▸ To be done
Set out every line of the records below as a numbered list, skipping any blank lines and leaving out the pictures.

-- start --

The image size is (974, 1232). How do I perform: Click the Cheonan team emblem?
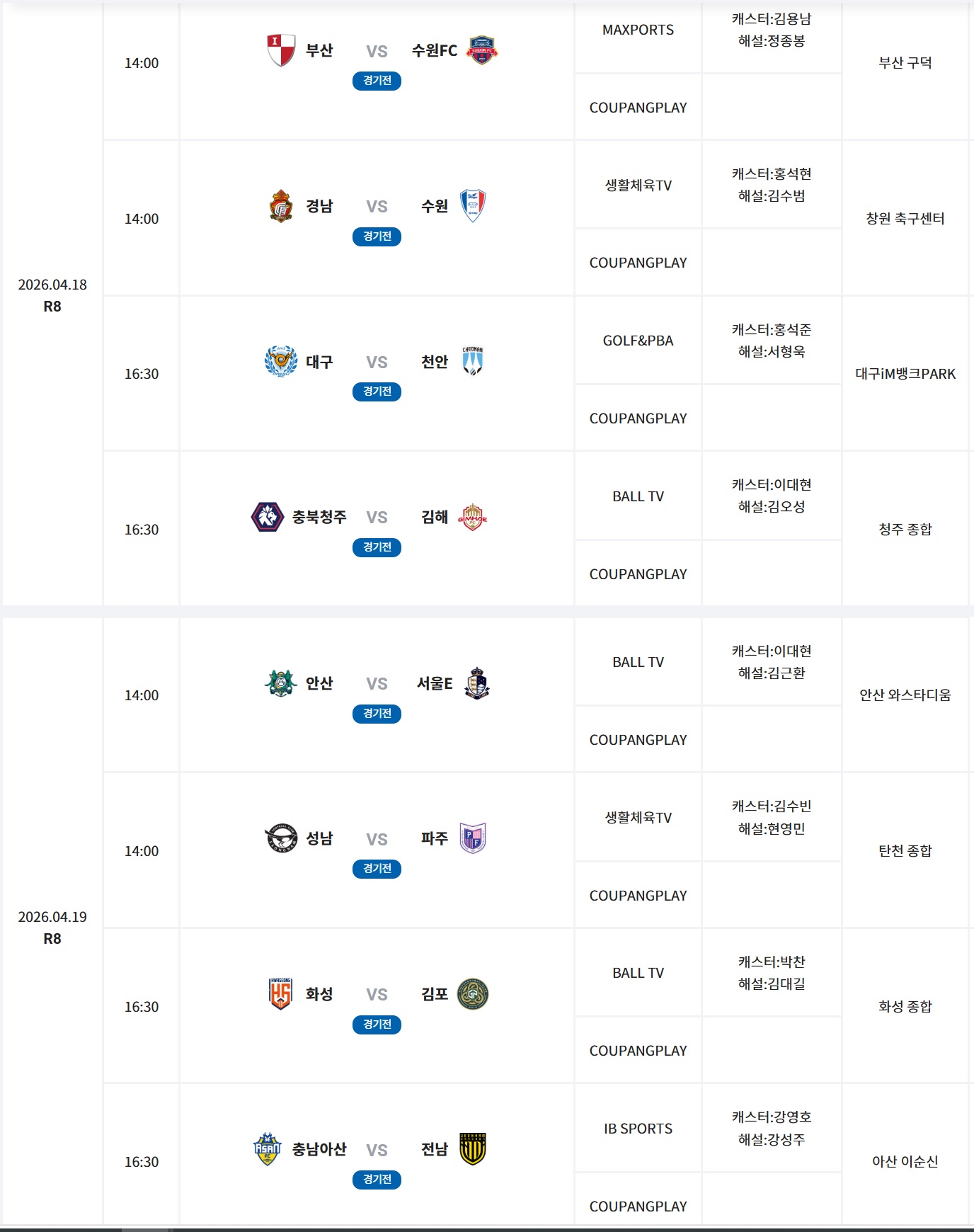click(x=473, y=361)
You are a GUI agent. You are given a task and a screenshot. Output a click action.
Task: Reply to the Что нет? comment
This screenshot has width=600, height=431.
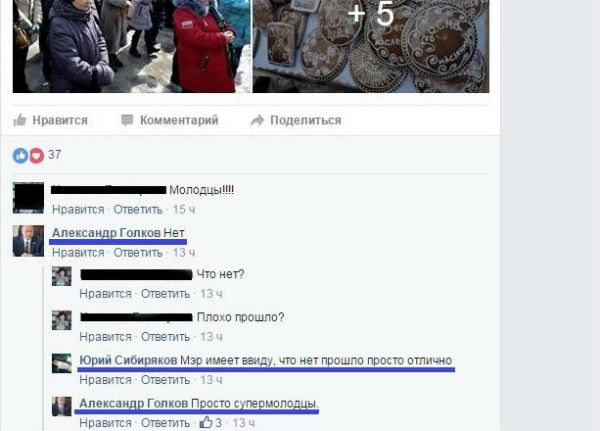tap(166, 294)
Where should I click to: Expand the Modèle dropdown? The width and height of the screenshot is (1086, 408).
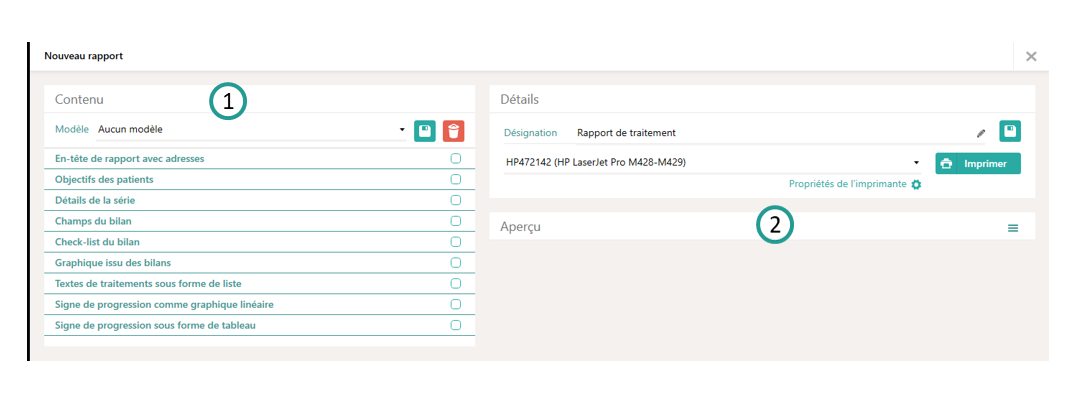[x=402, y=130]
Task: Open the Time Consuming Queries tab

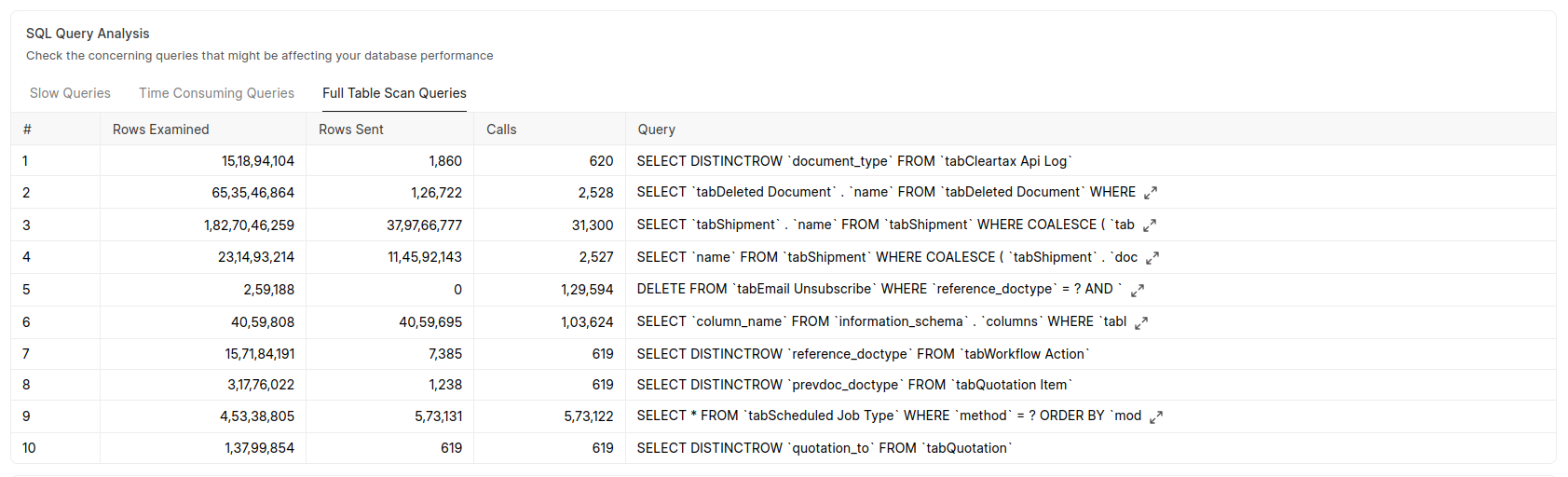Action: pyautogui.click(x=216, y=93)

-- end --

▸ Answer for the task
1. The image size is (974, 1232). How do I perform: Click the Cheonan team emblem?
2. click(x=473, y=361)
3. You are a GUI agent. You are given a task and a screenshot. Output a click action.
4. Task: Reply to the Что нет? comment
5. This screenshot has width=600, height=431.
6. tap(166, 294)
7. Where should I click to: Expand the Modèle dropdown? The width and height of the screenshot is (1086, 408).
8. [x=402, y=130]
9. Task: Open the Time Consuming Queries tab
10. Action: pyautogui.click(x=216, y=93)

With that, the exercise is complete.